Gaburro, E., Boscheri, W., Chiocchetti, S., Klingenberg, C., Springel, V., & Dumbser, M. (2020). High order direct Arbitrary-Lagrangian-Eulerian schemes on moving Voronoi meshes with topology changes. Journal of Computational Physics, 407: 109167. doi:10.1016/j.jcp.2019.109167.


Cite as: http://hdl.handle.net/21.11116/0000-0006-7A24-9
Abstract
We present a new family of very high order accurate direct Arbitrary-Lagrangian-Eulerian (ALE) Finite Volume (FV) and Discontinuous Galerkin (DG) schemes for the solution of nonlinear hyperbolic PDE systems on moving two-dimensional Voronoi meshes that are regenerated at each time step and which explicitly allow topology changes in time. The Voronoi tessellations are obtained from a set of generator points that move with the local fluid velocity.

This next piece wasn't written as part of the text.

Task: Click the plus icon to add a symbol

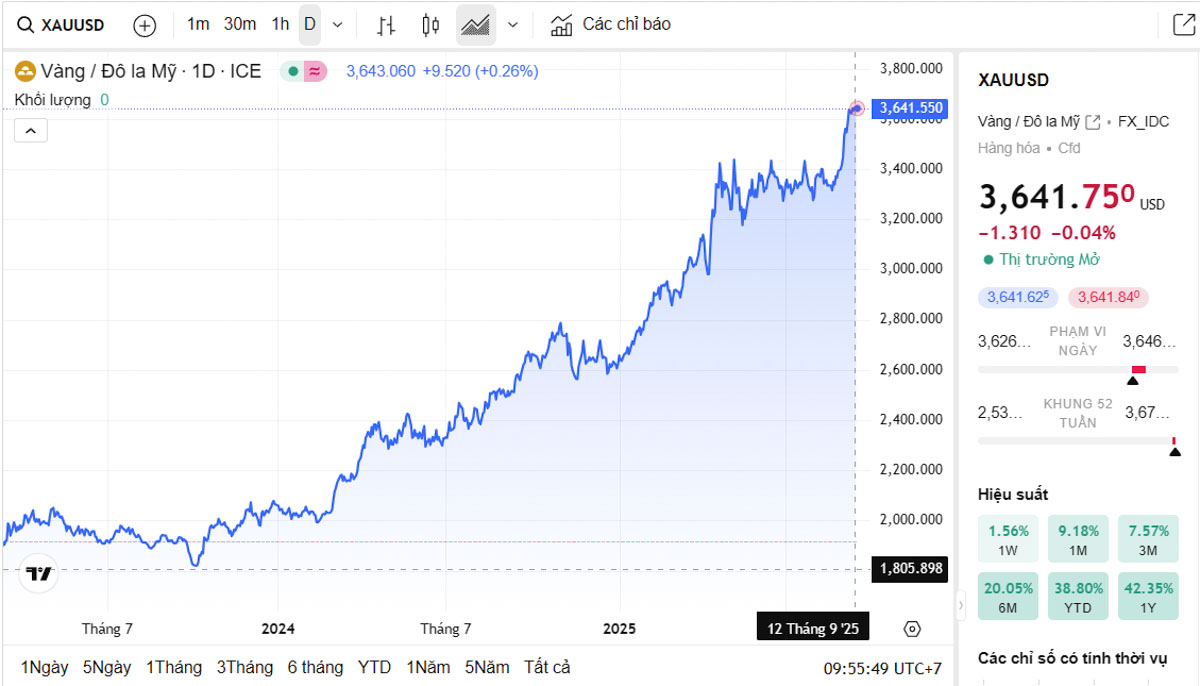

We employ an AREPO-type approach [173], which rapidly rebuilds a new high quality mesh exploiting the previous one, but rearranging the element shapes and neighbors in order to guarantee that the mesh evolution is robust even for vortex flows and for very long simulation times. The old and new Voronoi elements associated to the same generator point are connected in space–time to construct closed space–time control volumes, whose bottom and top faces may be polygons with a different number of sides. We also have to incorporate some degenerate space–time sliver elements, which are needed in order to fill the space–time holes that arise because of the topology changes in the mesh between time tn and tn+1 time . The final ALE FV-DG scheme is obtained by a novel redesign of the high order accurate fully discrete direct ALE schemes of Boscheri and Dumbser [21], [23], which have been extended here to general moving Voronoi meshes and space–time sliver elements. Our new numerical scheme is based on the integration over arbitrary shaped closed space–time control volumes combined with a fully-discrete space–time conservation formulation of the governing hyperbolic PDE system. In this way the discrete solution is conservative and satisfies the geometric conservation law (GCL) by construction. Numerical convergence studies as well as a large set of benchmark problems for hydrodynamics and magnetohydrodynamics (MHD) demonstrate the accuracy and robustness of the proposed method. Our numerical results clearly show that the new combination of very high order schemes with regenerated meshes that allow topology changes in each time step lead to substantial improvements compared to direct ALE methods on moving conforming meshes without topology change.